Si tratta di una tendenza che si è accentuata nei nostri tempi: la s’incontra con certa frequenza in celebrazioni per gruppi ecclesiali particolari, in santuari, in certa predicazione radiofonica o televisiva. Certo che è sempre più difficile ascoltare discorsi religiosi che siano attrattivi, sostanziosi, coinvolgenti, appassionanti e convincenti. Anche quando sono ben costruiti sul piano didattico e intellettuale, mancano spesso della interpretazione e della lettura spirituale. Quando poi il discorso religioso cade nel didatticismo si può dire di esso ciò che è stato detto di certa cattiva teologia: “risponde in modo più o meno chiaro a domande che nessuno pone e che a nessuno stanno a cuore”. In questo caso il discorso diventa irrilevante rispetto alla vita.

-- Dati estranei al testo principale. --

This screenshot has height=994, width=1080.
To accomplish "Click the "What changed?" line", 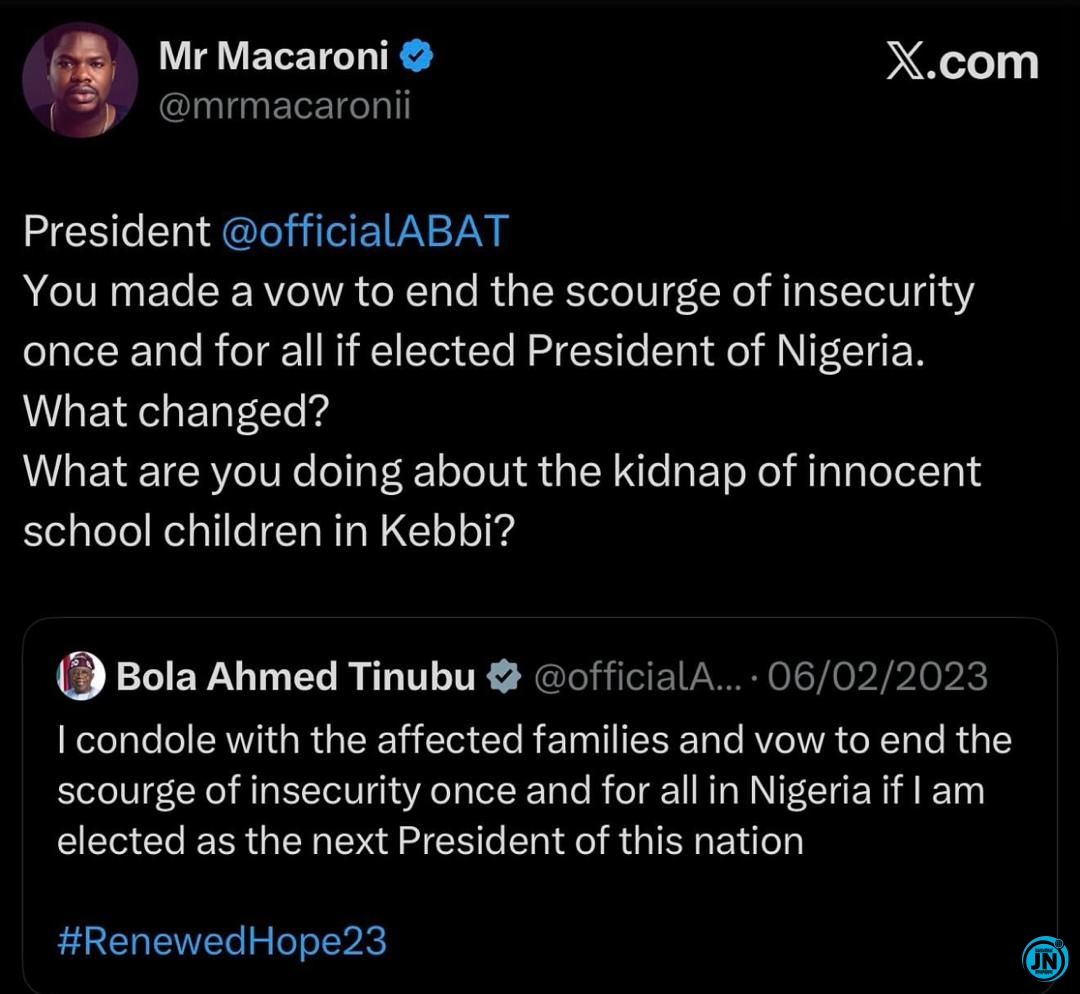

Se a questo aggiungiamo la impreparazione a livello di comunicazione per la povertà di una seria preparazione retorica, teorica e pratica, nel curriculum di studi dei futuri evangelizzatori, aggravatasi dopo la riforma conciliare e solo di recente un po’ riconsiderata, tutto fa sentire il suo peso.
Cosa aspettarci allora dalla proposta della Parola di Dio e dalla omiletica di oggi?
Che sia una meditazione, pregata e riflettuta, sulla Parola di Dio,
che sia parte propositiva e integrante della vita spirituale degli uomini di oggi,
che non sia solo informazione, ma forza di Dio che trasforma e dà vita.
Che le meditazioni, le prediche, le riflessioni religiose siano di qualità che nascano da un vero parlare con Dio, da un atto “sacramentale” che attualizzi la presenza misteriosa di Dio.
La Vergine Maria ci insegna come ascoltare, meditare, custodire, vivere la Parola di Dio. Viviamo del suo esempio.